■ Requests:
1. Please reproduce the part of the Iraq column starting at "Reporters invariably seemed" and ending at "very surprising results.".
2. Decide whether each statement agrees with the Iraq column, answering yes or no and quoting the words of the column that settle it: (a) The survey included Baghdad among the cities polled. (b) Roughly three-quarters of those surveyed believe representatives of Saddam Hussein's regime should be punished. (c) The survey was completed in July.

::: Selection :::

What is the mood of the Iraqi people?
Published 9:56 am Monday, September 15, 2003
Congressman Jo Bonner
One night last week, I was flipping through the network evening news broadcasts and trying to catch up on what had taken place while my colleagues and I were in committee meetings and on the floor of the House of Representatives voting on legislation.
Most of the stories being covered were pretty standard from one station to the next: the Dow and NASDAQ were up, a hurricane began to form out in the Atlantic Ocean and candidates for state and national office were attacking each other at every turn.
Something else that I noticed, however, was the amount of coverage there was on just how angry the Iraqi people seem to be that American troops and government officials are still in their country.
Reporters invariably seemed to find the one man or woman who was portrayed as representing the feelings of their entire community and put them in front of the camera to vent their frustrations to the world. "Americans have done nothing for us!" or "We don't feel safe!" or "Why can't we govern ourselves?"
The frustration was indeed high. But do all Iraqi citizens really feel as we have been led to believe?
Recently, Zogby International – a well-respected non-partisan polling organization – released the results of an intensive survey completed in August of Iraqis in four of that country's five largest cities: Basra, Mosul, Kirkuk and Ramadi.
The survey, included in a recent article published by the Wall Street Journal – a paper which has been less than enthusiastic about America's continued presence in that country – includes some very surprising results.
Here are some major points raised by the survey which bear consideration:
– When five nations including the United States were presented as possible models upon which a new Iraqi government could be based, nearly 40 percent selected the United States;
– Nearly 60 percent of those asked have an unfavorable view of Osama bin Laden, and as Zogby was quick to point out, the survey was taken before terrorists from bin Laden's al Qaeda organization killed over 100 worshipers and clerics at one of Iraq's most important sacred sites;
– Almost three-quarters of those surveyed – 74 percent – feel that the representatives of Saddam Hussein's regime should be punished;
– While less than 30 percent knew of someone who had been killed during Operation Iraqi Freedom, half of those surveyed had a friend or family member who had been executed by Hussein's government; and
– Seven out of every ten people surveyed said that their lives and their country will be better in the next five years.

::: Records shown :::

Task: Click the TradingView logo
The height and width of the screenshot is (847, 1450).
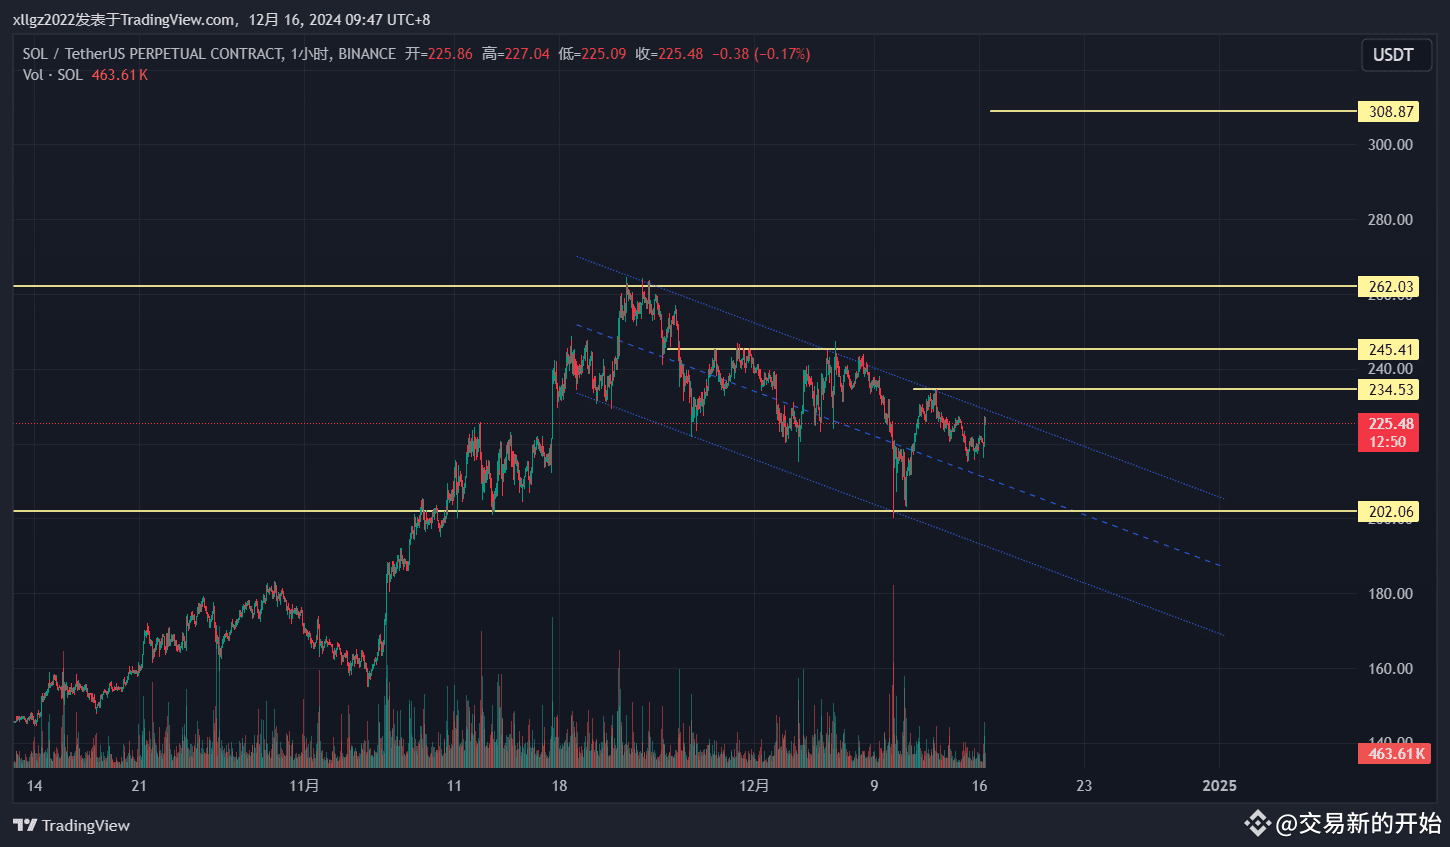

:::
::: Records shown :::

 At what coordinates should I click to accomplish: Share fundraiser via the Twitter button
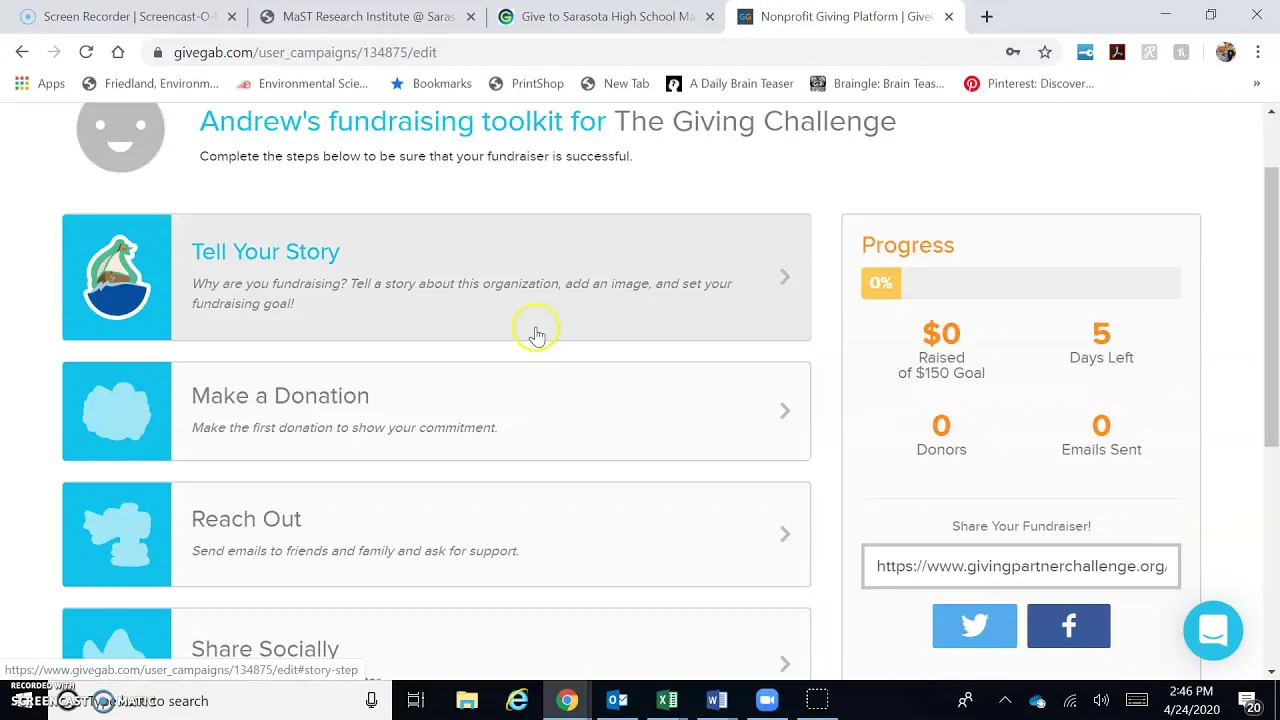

:::
::: Records shown :::

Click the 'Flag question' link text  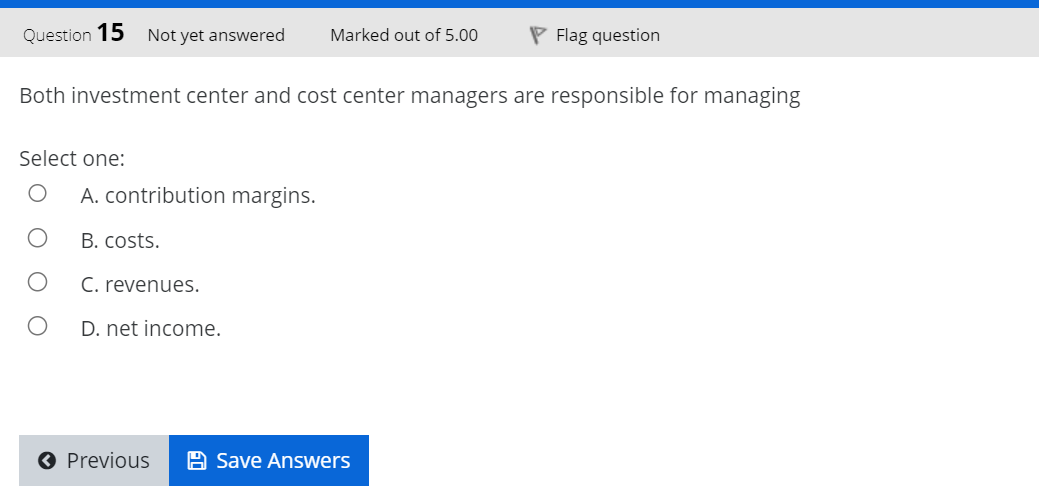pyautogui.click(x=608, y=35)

:::

■ Task-by-task results:
1.
Reporters invariably seemed to find the one man or woman who was portrayed as representing the feelings of their entire community and put them in front of the camera to vent their frustrations to the world. "Americans have done nothing for us!" or "We don't feel safe!" or "Why can't we govern ourselves?"
The frustration was indeed high. But do all Iraqi citizens really feel as we have been led to believe?
Recently, Zogby International – a well-respected non-partisan polling organization – released the results of an intensive survey completed in August of Iraqis in four of that country's five largest cities: Basra, Mosul, Kirkuk and Ramadi.
The survey, included in a recent article published by the Wall Street Journal – a paper which has been less than enthusiastic about America's continued presence in that country – includes some very surprising results.

2.
(a) No: "four of that country's five largest cities: Basra, Mosul, Kirkuk and Ramadi"
(b) Yes: "Almost three-quarters of those surveyed – 74 percent – feel that the representatives of Saddam Hussein's regime should be punished"
(c) No: "an intensive survey completed in August"